An Oregon official responsible for the legal woes of Christian bakers Aaron and Melissa Klein because they refused to bake a "gay wedding" cake for two lesbians has lost his race for Secretary of State.
Oregon Republican Dennis Richardson defeated Brad Avakian for Secretary of State - the first GOP victory in a statewide race since 2002, according to CNN.
"The people of Oregon have spoken," Aaron Klein, co-owner of Sweet Cakes by Melissa, told The Daily Signal. "Hopefully with the guy that won, we'll see religious freedom start to grow in this state."
Avakian made headlines in 2014 after hitting the Kleins and their Gresham, Oregon, bakery with a $135,000 fine for refusing to make a homosexual-union celebration cake for two lesbians they had served many times before.
"We wanted to honor God with our business, and dedicated everything to him," Aaron told The Gospel Herald in February. "We believe in a Biblical definition of marriage, and we believe that we have the freedom of religion in this country."
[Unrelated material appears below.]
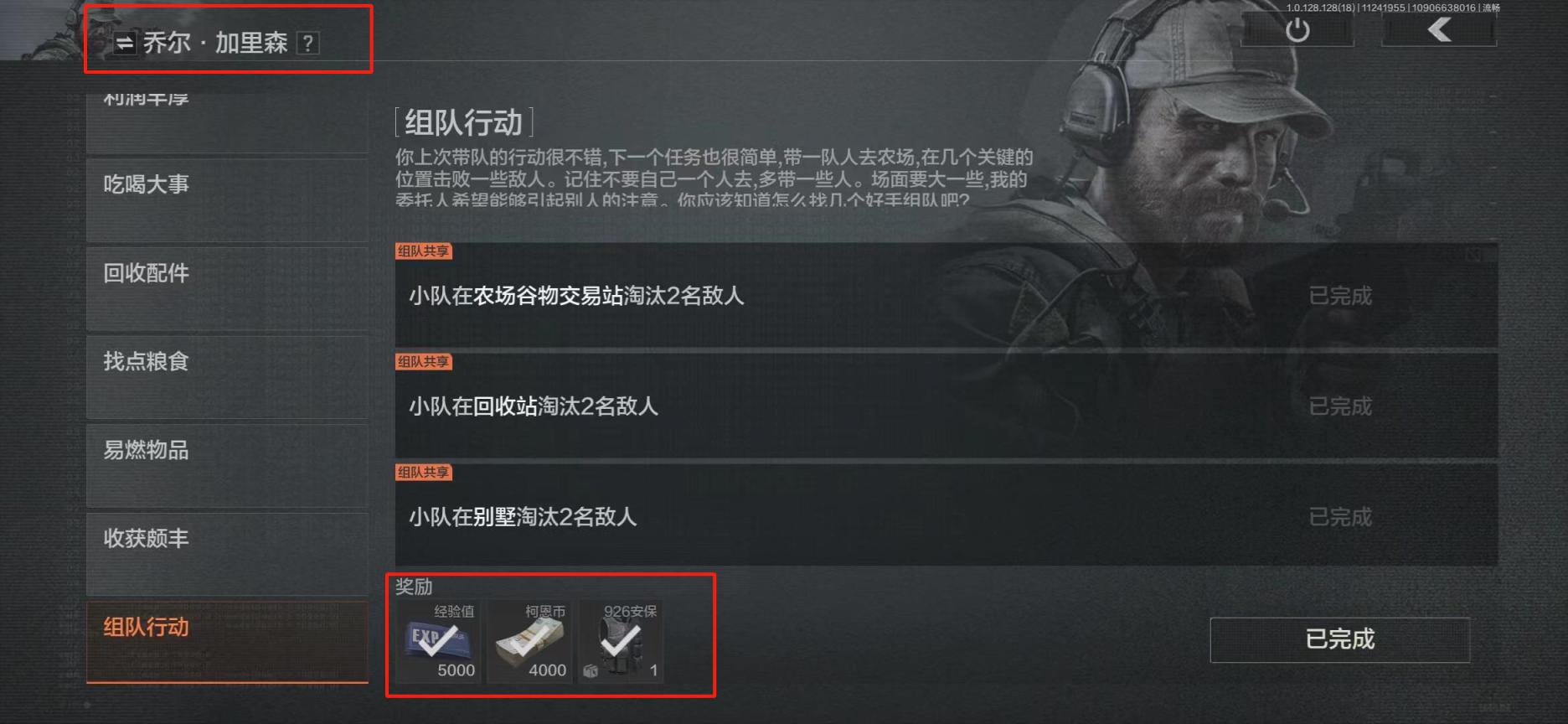Click the small box icon on vest reward

coord(590,671)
In addition to the whopping fine - which the couple paid with the thousands of dollars that people contributed to their cause via crowdfunding sites like Samaritan's Purse - Avakian ordered the couple "to cease and desist from publishing, circulating, issuing or displaying, or causing to be published ... any communication to the effect that any of the accommodations ... will be refused, withheld from or denied to, or that any discrimination be made against, any person on account of their sexual orientation."
Eventually, the Kleins were forced to shut down their bakery. Fox News contributor Todd Starnes notes that the emotional trauma the family suffered was even worse: The Klein's young children received death threats and the store's social networking platforms were overrun by militant LGBT activists posting obscene and profane messages.
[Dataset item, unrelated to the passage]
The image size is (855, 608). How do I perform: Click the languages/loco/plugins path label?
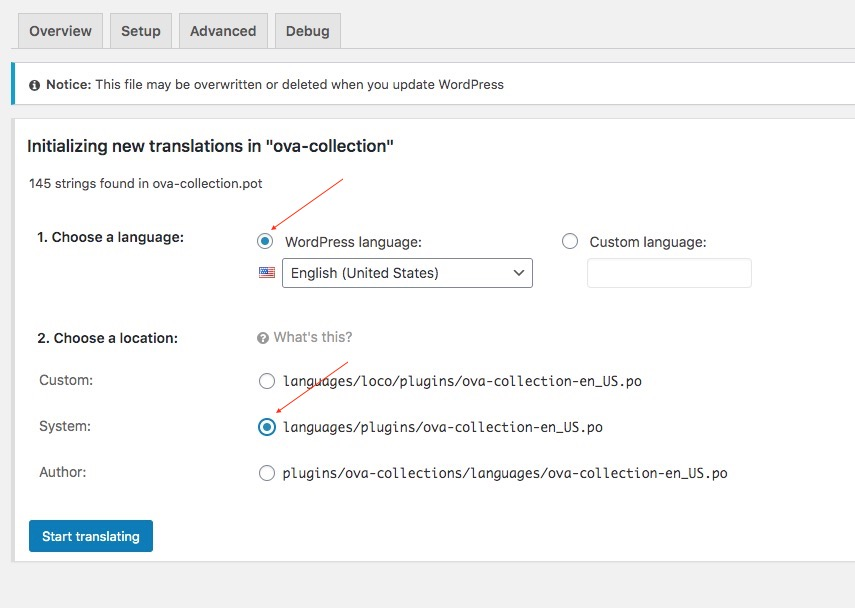point(442,381)
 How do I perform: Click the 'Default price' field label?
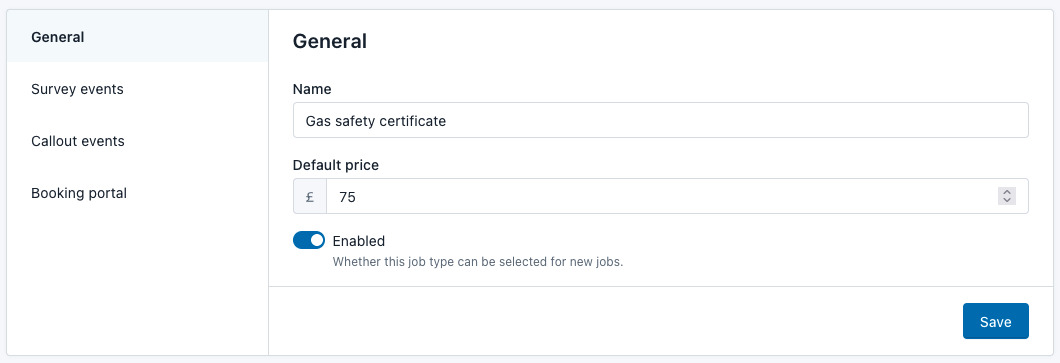[x=336, y=165]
"It was definitely very shocking and definitely put a hardship on our family," Melissa told GH. "It hasn't been easy at all, I lost my business that I love. We both worked so hard to build up the business and to just have it gone like that has been devastating. It's been three years and I've still been really struggling with it. It hasn't been easy at all."
The Kleins are represented by First Liberty Institute, one of the nation's most prominent religious liberty law firms. They are appealing the fines levied by Avakian's office.
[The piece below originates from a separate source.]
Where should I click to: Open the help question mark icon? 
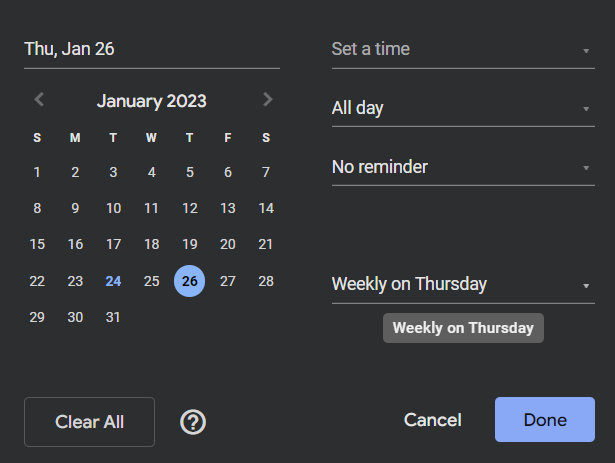coord(193,422)
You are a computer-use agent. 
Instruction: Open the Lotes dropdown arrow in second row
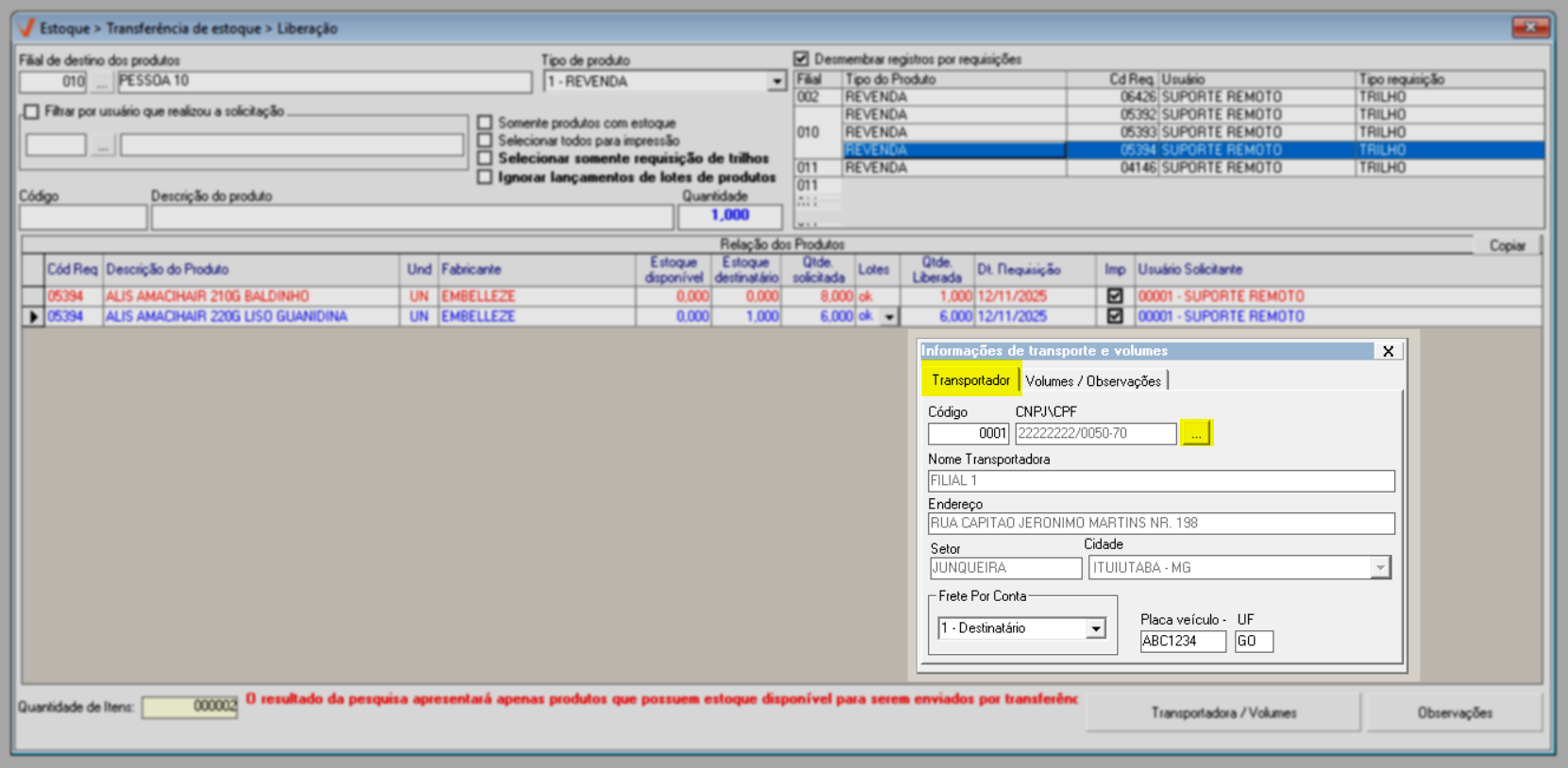889,317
"This is something that is broader than just these two people," First Liberty attorney Jeremy Dys told GH. "If it can happen to Aaron and Melissa at a bakery shop, it can happen to anybody at any level of employment at any business. The government should never be the ones coercing individuals into believing something that they don't believe. Or, for that matter, punishing them for believing it. All of America suffers when someone loses their religious liberty."